[Opening DATA SECTION section]

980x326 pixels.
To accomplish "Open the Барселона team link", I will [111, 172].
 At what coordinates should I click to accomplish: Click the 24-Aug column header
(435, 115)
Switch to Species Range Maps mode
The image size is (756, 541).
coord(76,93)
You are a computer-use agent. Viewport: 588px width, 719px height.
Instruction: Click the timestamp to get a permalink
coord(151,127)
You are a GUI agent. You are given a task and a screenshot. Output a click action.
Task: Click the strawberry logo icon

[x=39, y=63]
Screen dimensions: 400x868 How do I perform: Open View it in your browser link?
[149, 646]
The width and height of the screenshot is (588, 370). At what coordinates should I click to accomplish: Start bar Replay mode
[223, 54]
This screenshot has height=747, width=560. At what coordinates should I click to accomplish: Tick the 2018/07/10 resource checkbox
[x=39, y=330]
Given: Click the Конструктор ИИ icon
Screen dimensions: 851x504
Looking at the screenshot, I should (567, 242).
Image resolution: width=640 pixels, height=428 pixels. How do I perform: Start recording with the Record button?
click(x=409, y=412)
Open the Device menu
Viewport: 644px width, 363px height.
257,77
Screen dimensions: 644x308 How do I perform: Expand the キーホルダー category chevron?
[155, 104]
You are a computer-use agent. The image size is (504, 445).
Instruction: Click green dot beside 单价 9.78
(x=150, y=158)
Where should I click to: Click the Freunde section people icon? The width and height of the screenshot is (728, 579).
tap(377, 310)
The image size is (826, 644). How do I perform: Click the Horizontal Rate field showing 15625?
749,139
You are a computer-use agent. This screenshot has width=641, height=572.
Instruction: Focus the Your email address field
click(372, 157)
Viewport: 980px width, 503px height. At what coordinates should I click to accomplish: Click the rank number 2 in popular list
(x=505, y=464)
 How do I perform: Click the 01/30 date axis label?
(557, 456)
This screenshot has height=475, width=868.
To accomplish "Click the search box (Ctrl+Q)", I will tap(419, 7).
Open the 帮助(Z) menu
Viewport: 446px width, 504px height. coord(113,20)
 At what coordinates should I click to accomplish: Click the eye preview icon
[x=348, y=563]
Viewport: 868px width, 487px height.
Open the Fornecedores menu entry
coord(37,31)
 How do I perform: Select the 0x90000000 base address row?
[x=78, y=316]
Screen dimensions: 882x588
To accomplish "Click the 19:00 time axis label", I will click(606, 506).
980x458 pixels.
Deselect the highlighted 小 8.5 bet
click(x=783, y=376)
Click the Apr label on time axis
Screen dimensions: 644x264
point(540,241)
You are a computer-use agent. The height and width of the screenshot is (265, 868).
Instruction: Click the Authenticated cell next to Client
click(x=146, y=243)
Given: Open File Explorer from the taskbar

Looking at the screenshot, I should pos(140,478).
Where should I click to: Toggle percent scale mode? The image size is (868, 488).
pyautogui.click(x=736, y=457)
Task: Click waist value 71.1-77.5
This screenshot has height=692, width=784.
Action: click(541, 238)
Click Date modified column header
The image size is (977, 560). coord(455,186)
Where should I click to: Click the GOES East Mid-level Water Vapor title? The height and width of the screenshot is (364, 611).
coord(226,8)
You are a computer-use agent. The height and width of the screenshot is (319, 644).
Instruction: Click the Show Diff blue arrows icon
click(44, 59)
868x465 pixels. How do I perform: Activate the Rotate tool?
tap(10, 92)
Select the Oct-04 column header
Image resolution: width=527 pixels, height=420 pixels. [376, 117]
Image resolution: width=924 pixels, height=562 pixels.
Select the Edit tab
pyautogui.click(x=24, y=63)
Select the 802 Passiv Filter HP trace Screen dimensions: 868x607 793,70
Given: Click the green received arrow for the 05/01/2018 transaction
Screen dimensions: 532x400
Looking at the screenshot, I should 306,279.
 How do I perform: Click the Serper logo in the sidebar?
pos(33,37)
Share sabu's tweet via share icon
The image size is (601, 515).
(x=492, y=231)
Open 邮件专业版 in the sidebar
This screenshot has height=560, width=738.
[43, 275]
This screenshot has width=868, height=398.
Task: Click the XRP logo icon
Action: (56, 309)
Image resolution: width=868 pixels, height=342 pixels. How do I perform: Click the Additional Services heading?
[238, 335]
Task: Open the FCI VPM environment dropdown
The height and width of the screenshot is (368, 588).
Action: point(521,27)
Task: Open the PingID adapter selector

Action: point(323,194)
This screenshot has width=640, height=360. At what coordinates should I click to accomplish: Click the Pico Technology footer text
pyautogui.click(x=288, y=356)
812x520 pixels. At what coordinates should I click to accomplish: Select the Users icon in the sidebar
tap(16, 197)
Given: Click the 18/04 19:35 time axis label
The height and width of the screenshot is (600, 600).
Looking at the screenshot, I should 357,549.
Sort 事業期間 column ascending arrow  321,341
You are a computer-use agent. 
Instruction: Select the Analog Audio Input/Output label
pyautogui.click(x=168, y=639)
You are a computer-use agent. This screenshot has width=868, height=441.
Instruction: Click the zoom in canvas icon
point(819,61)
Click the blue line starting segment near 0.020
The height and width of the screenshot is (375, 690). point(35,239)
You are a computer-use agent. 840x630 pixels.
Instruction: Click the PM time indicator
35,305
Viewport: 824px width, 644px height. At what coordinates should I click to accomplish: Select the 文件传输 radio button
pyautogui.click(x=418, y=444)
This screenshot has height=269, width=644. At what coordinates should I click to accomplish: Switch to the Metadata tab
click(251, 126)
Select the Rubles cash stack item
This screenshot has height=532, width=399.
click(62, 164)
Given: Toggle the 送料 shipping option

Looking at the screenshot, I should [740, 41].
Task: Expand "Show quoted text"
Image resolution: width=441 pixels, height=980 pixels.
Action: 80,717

[Closing DATA SECTION section]

(WORK TASK): Look through the data above. Find each line with the string "computer" and copy it.

(REPLY TO THE TASK):
You are a computer-use agent. Viewport: 588px width, 719px height.
You are a computer-use agent. The image size is (504, 445).
You are a computer-use agent. This screenshot has width=641, height=572.
You are a computer-use agent. The height and width of the screenshot is (265, 868).
You are a computer-use agent. The height and width of the screenshot is (319, 644).
You are a computer-use agent. 
You are a computer-use agent. This screenshot has width=868, height=441.
You are a computer-use agent. 840x630 pixels.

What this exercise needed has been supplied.